I’m sure many of you have heard or read this before. What’s the best type of Exercise or Fitness Program?  – The one you stick with…! AND you can start on that Program any time – not just on new years.

There were 5 relatively simple things you could do to address your health in the last blog. Here are some tips to assist in getting your Exercise/Fitness program off the ground.

1) Assess honestly where you are now and where you would like to be in say 6 months. Remember to keep your expectations realistic and achievable. Establish some basic primary goals – say one thing you can do from a health standpoint – (cut out soda) – and one thing from a fitness standpoint – (increase my weekly cardiovascular activity by 50%).

2) Keep in mind that daily activity is cumulative. Therefore if you have a free 15 minutes – why not take a quick walk, do some stretching or floor work exercises. Keeping yourself active and moving throughout the day is key to increasing your health!

3) Many a New Year/New Exercise Program resolution has been halted by injury. Don’t get  too aggressive at getting fit quickly when you are just getting started. You may become injured, feel a lot of soreness, or think of exercise as an unpleasant experience – all of which could quickly put to an end all you best intentions!

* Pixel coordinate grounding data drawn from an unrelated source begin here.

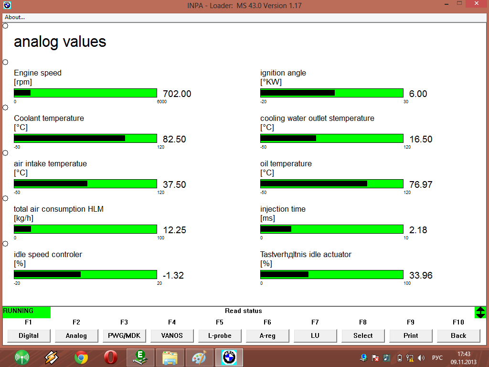Switch to the Paint app in taskbar
This screenshot has width=489, height=367.
(199, 357)
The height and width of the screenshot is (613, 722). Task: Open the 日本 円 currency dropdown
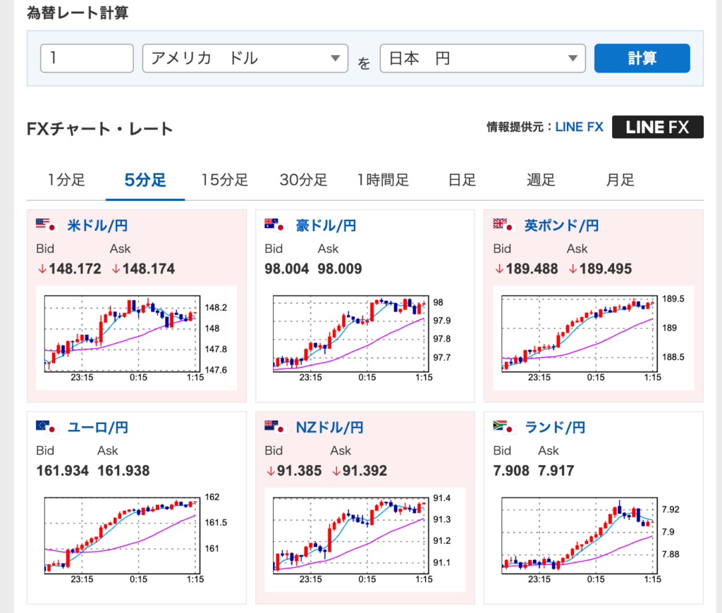pos(482,58)
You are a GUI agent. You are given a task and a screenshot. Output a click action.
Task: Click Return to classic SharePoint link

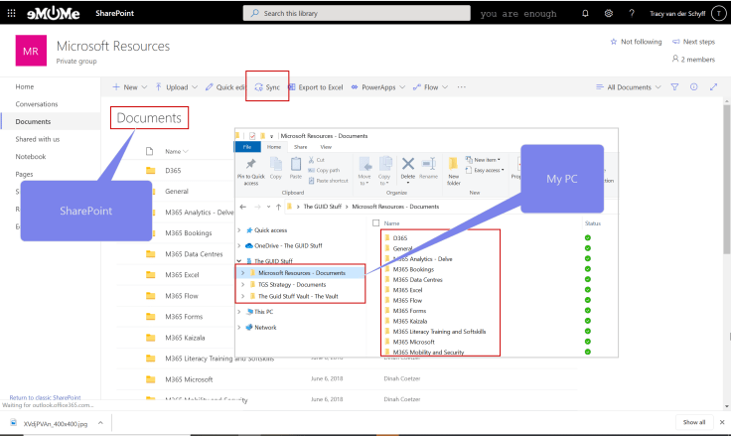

Start out Slowly and then gradually progress. Remember you didn’t become deconditioned overnight and you will not become super-fit over night either.
4) When in doubt consult with an expert. If you are just getting started a well-educated, qualified and experienced personal trainer is your best go to professional  to set you up on the road to success. One on One training can be expensive so there are actually now other options that are more cost-effective. Splitting the cost of the trainer with a friend, Small group training (3 – 6) participants, specialized group exercise classes or even online training options are plentiful.
5) Combine your cardiovascular activity with some body weight training activities to get a well-rounded, efficient and effective workout.